The much-beloved Seminary Co-op Bookstore, Chicago's labyrinthine repository of all that is printed for the social sciences and humanities, has a special section for the Norton Critical Editions, and their distinctive spines leap out from bookshelves wherever I look. After leaving Chicago, I was distressed to discover that other bookshops don't keep their Nortons all together in a special section, and spent two frustrating weeks looking for a NCE of Moby-Dick before uncovering one at Dutton's Brentwood Books.

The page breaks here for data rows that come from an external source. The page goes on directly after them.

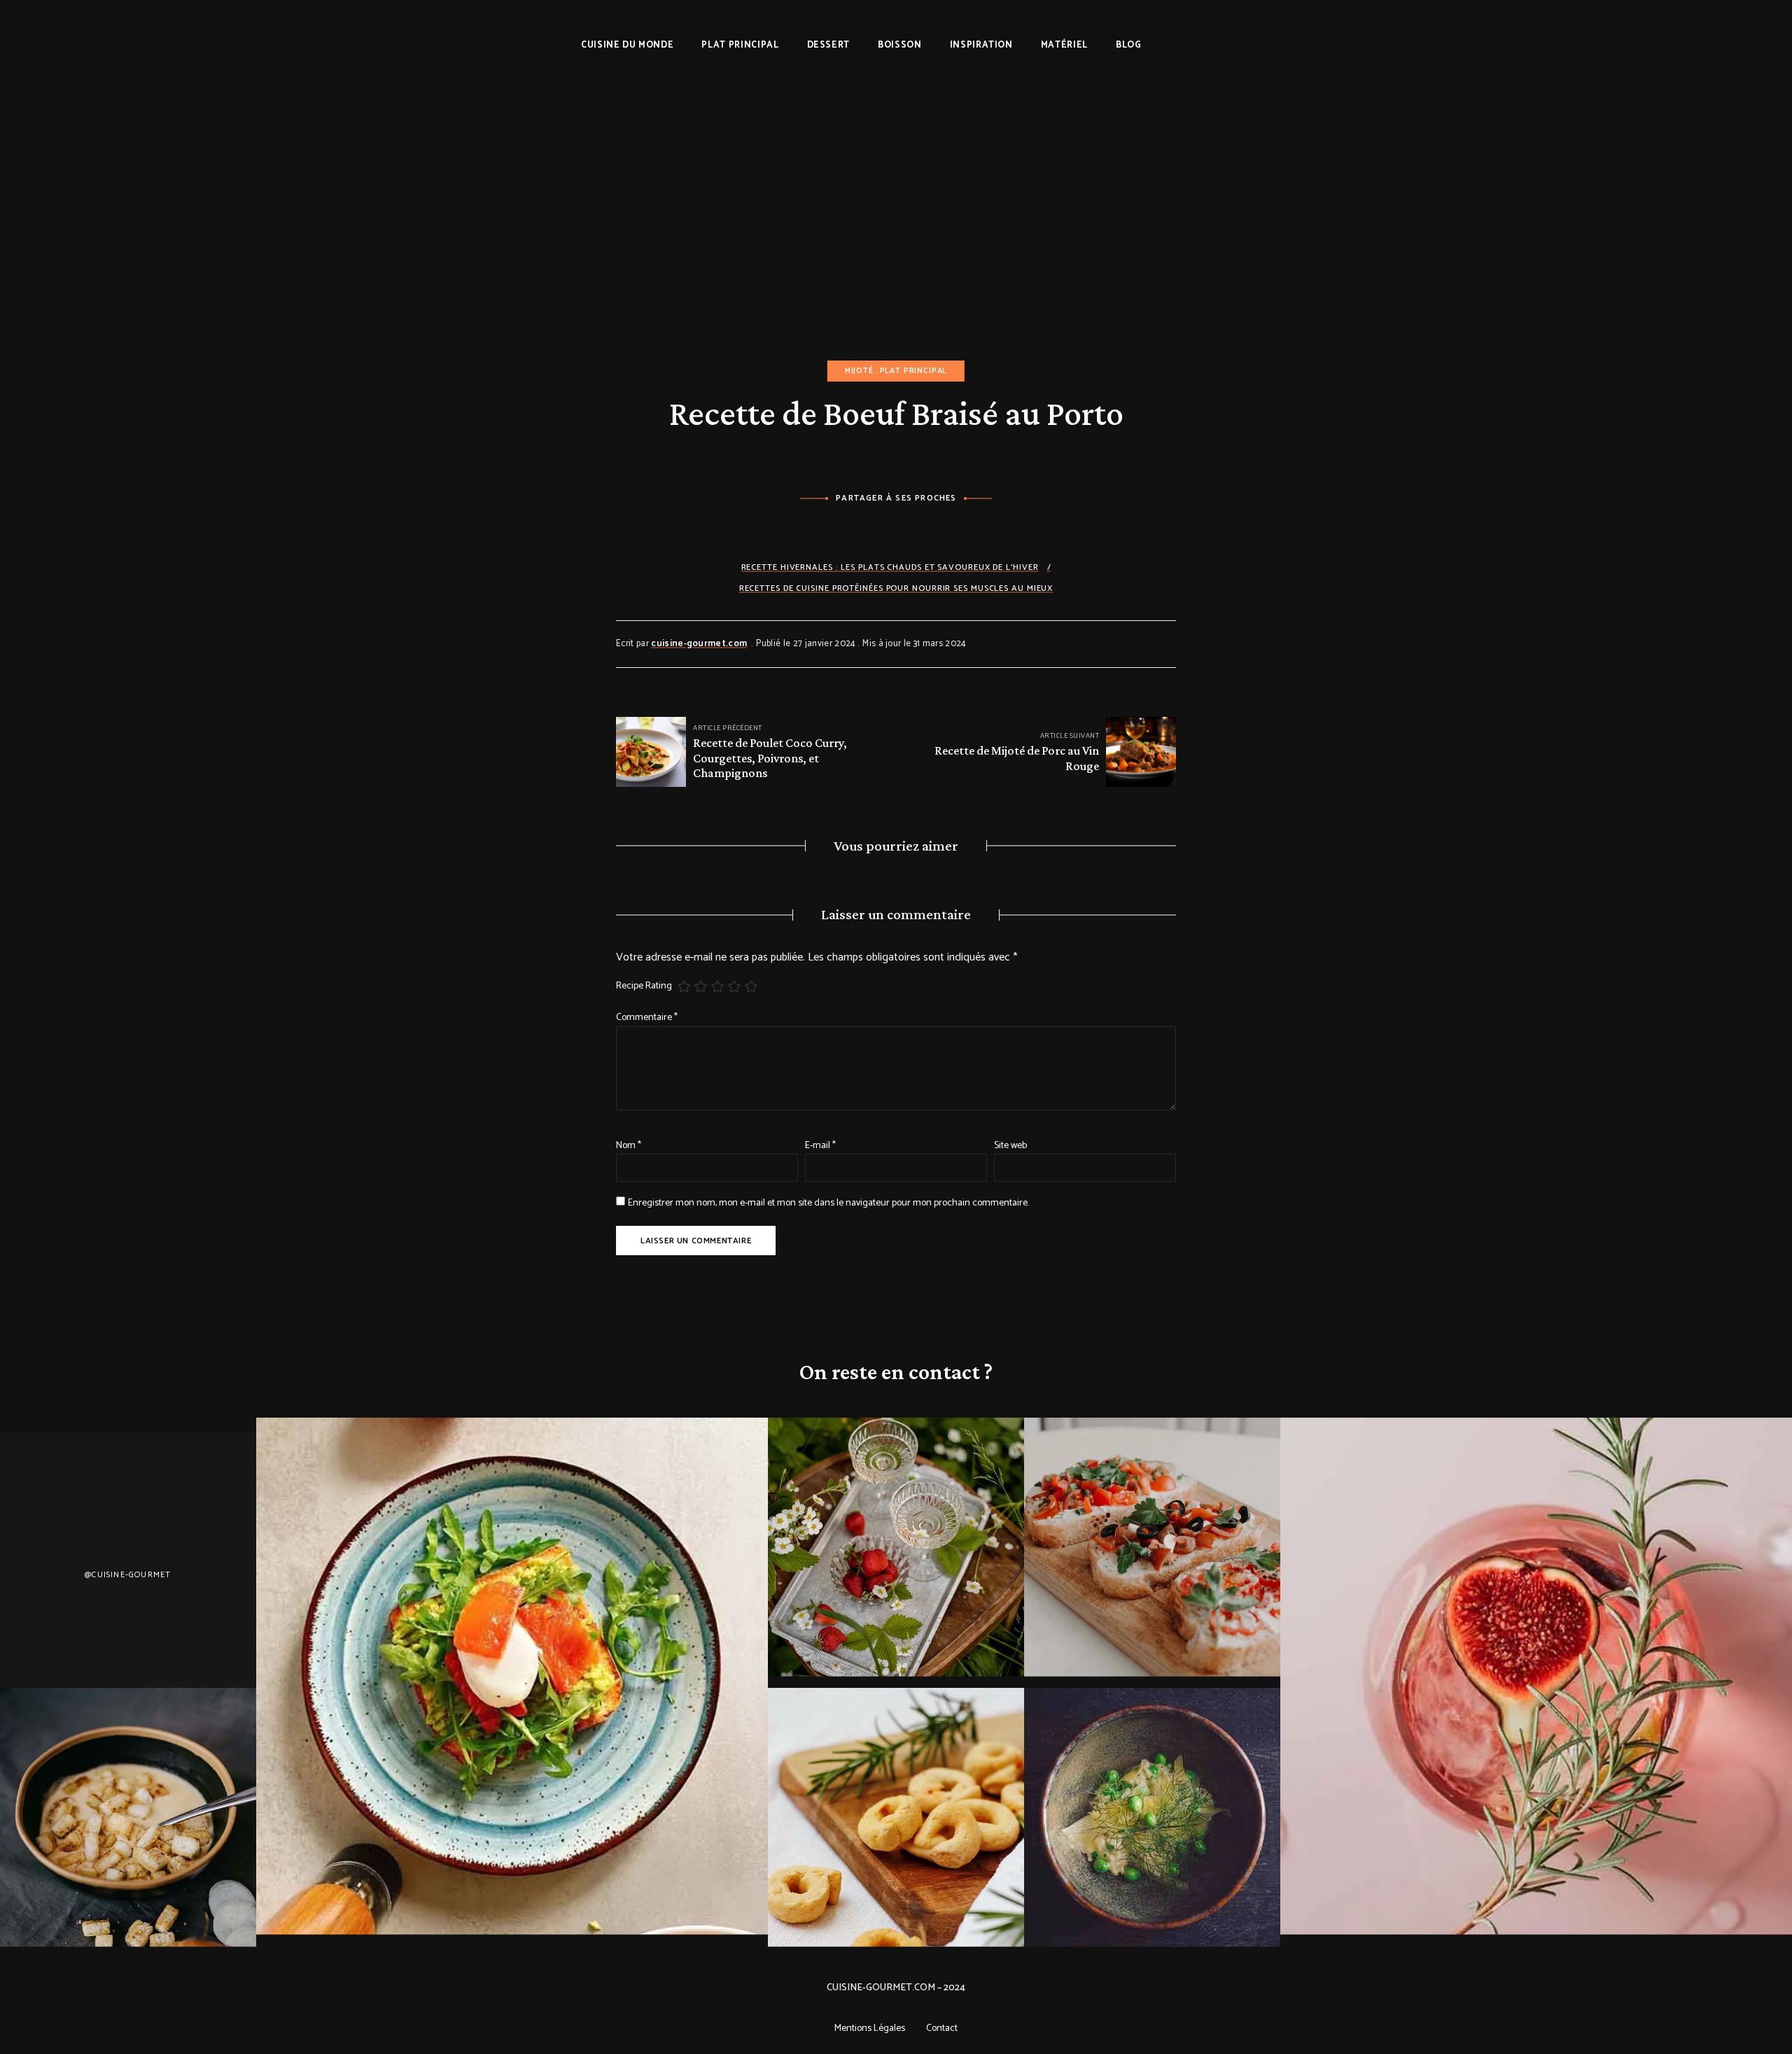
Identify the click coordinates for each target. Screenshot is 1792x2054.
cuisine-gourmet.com (699, 643)
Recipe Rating (644, 986)
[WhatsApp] (935, 529)
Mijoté (859, 371)
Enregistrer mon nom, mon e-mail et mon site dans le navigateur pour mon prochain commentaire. (828, 1203)
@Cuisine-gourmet (128, 1574)
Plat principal (914, 371)
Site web (1010, 1146)
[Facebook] (858, 529)
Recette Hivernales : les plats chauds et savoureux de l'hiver (890, 567)
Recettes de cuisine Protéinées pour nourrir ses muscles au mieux (896, 588)
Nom (628, 1146)
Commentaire (647, 1017)
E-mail (820, 1146)
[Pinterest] (896, 529)
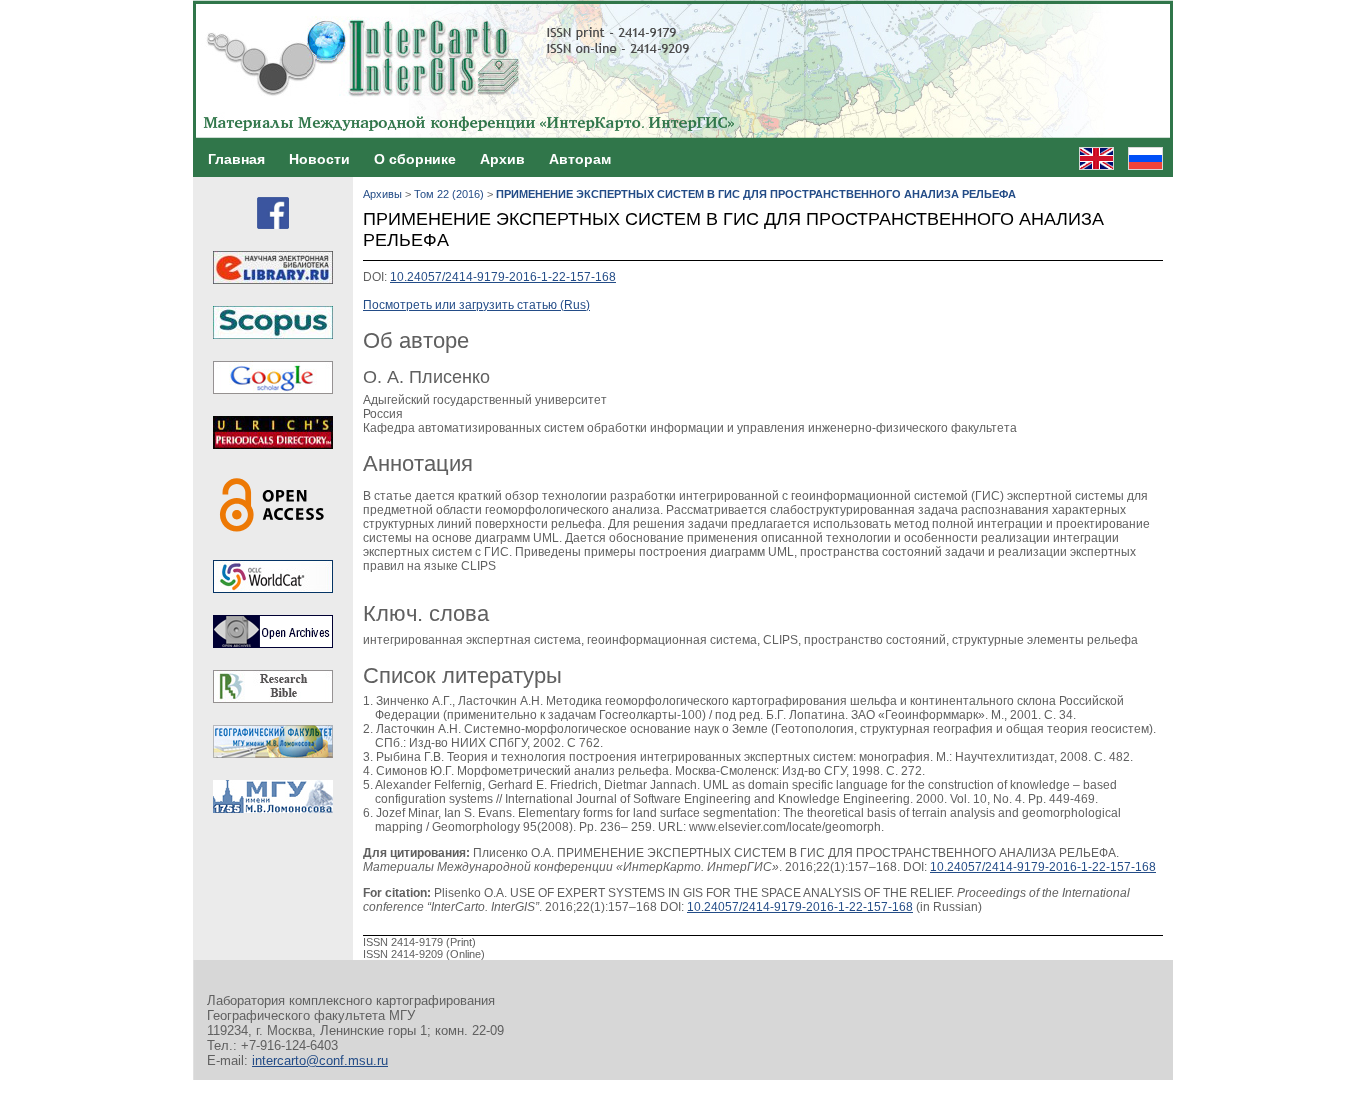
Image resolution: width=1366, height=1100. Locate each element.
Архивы (382, 194)
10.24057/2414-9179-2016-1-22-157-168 (503, 277)
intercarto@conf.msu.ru (320, 1060)
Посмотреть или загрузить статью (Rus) (476, 305)
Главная (236, 159)
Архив (502, 159)
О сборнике (415, 159)
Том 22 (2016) (449, 194)
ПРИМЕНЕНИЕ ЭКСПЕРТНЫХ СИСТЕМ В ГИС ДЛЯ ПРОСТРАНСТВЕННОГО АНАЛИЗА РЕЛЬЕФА (756, 194)
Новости (319, 159)
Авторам (580, 159)
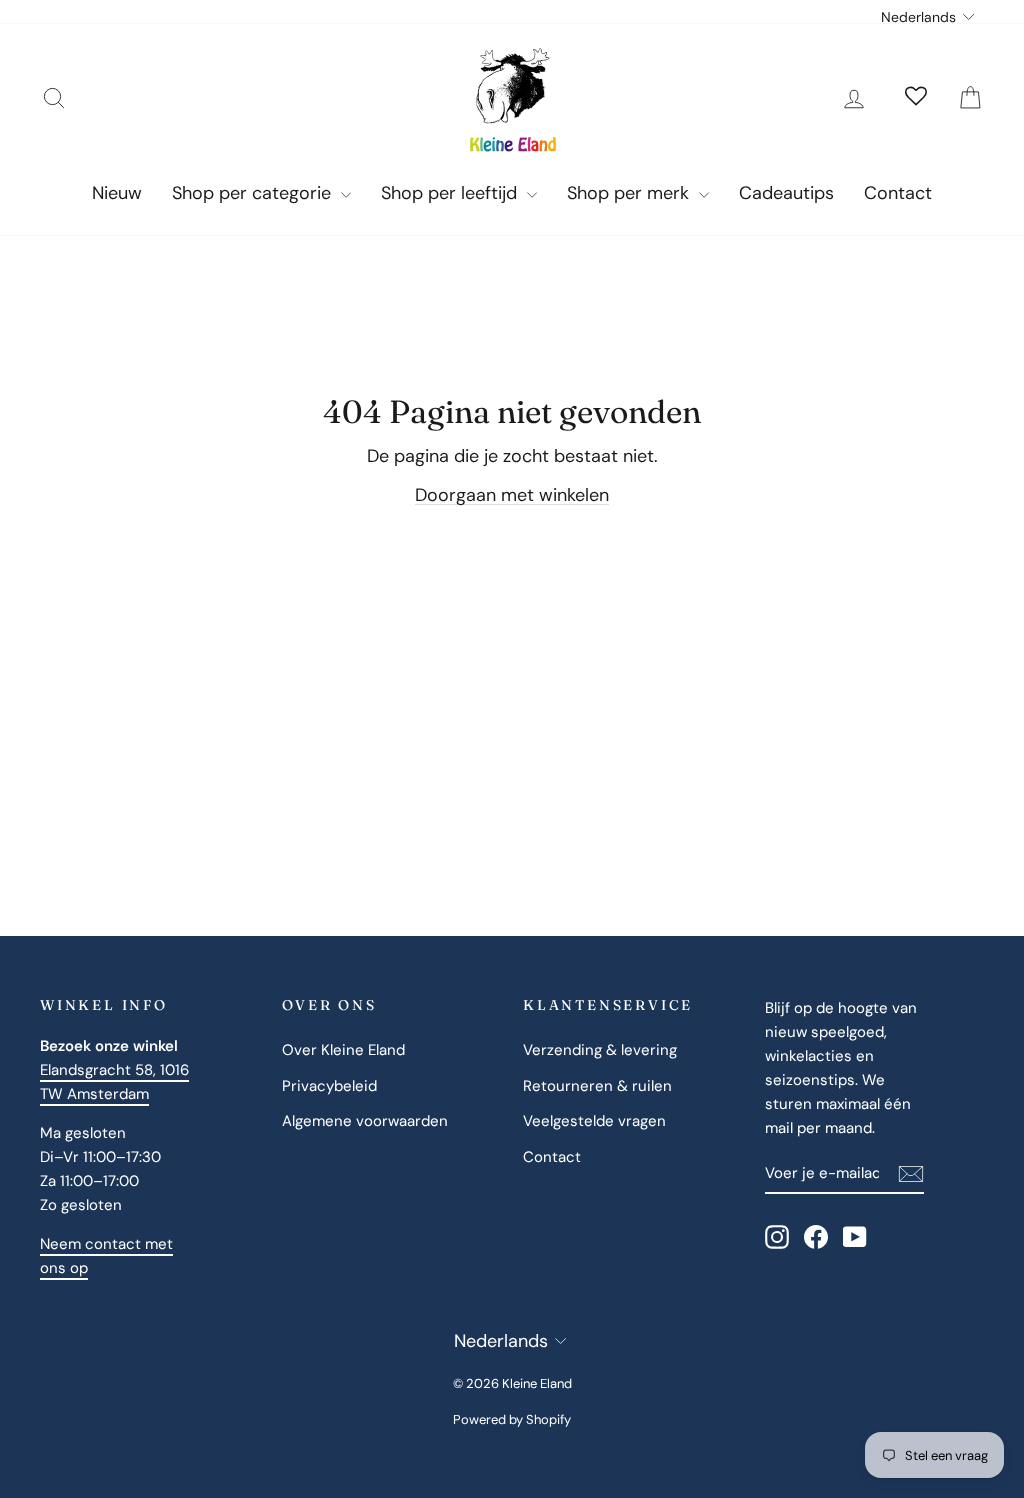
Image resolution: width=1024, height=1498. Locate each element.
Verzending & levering (600, 1050)
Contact (898, 193)
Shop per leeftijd (451, 193)
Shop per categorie (254, 193)
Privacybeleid (329, 1086)
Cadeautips (786, 193)
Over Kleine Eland (343, 1050)
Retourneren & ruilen (597, 1086)
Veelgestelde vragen (594, 1121)
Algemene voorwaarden (365, 1121)
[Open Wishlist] (916, 98)
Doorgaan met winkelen (512, 495)
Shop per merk (630, 193)
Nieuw (117, 193)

After sorting through some of my more recently-shelved books, I was happy to see a copy (first printing, uncut, no less) of Thomas Harris' third instalment concerning Hannibal Lecter. I devoured the book, with its sporadic and unnerving lapses into the present tense, much as its protagonist might devour a seasonal white truffle. Hilarious horror, mocking macabre, and silly suspense. I wonder if the movie is any good: apparently the author went through several revisions, pre-publication, with the director and stars of the previous film incarnation, Silence of the Lambs (which had a pivotal scene filmed down the road from where I grew up in Pittsburgh!).
A tender side-story involves a curious character who wants to see all the extant paintings by Jan Vermeer. I half-assedly tried ditto several years ago, only to find myself staring at nothing at the Isabella Stewart Gardner Museum. I did see some beautiful works in DC, NYC, and London, but have yet to see any of the Dutch or German holdings.
The American Council on the Teaching of Foreign Languages has hopefully designated this year
The Year of Languages. From what I see, hear, and read, American's ain't not too good with our own language (cheap shot): we read less, read material of "lesser quality", and rely more on our single language to communicate rather than learn the languages of others.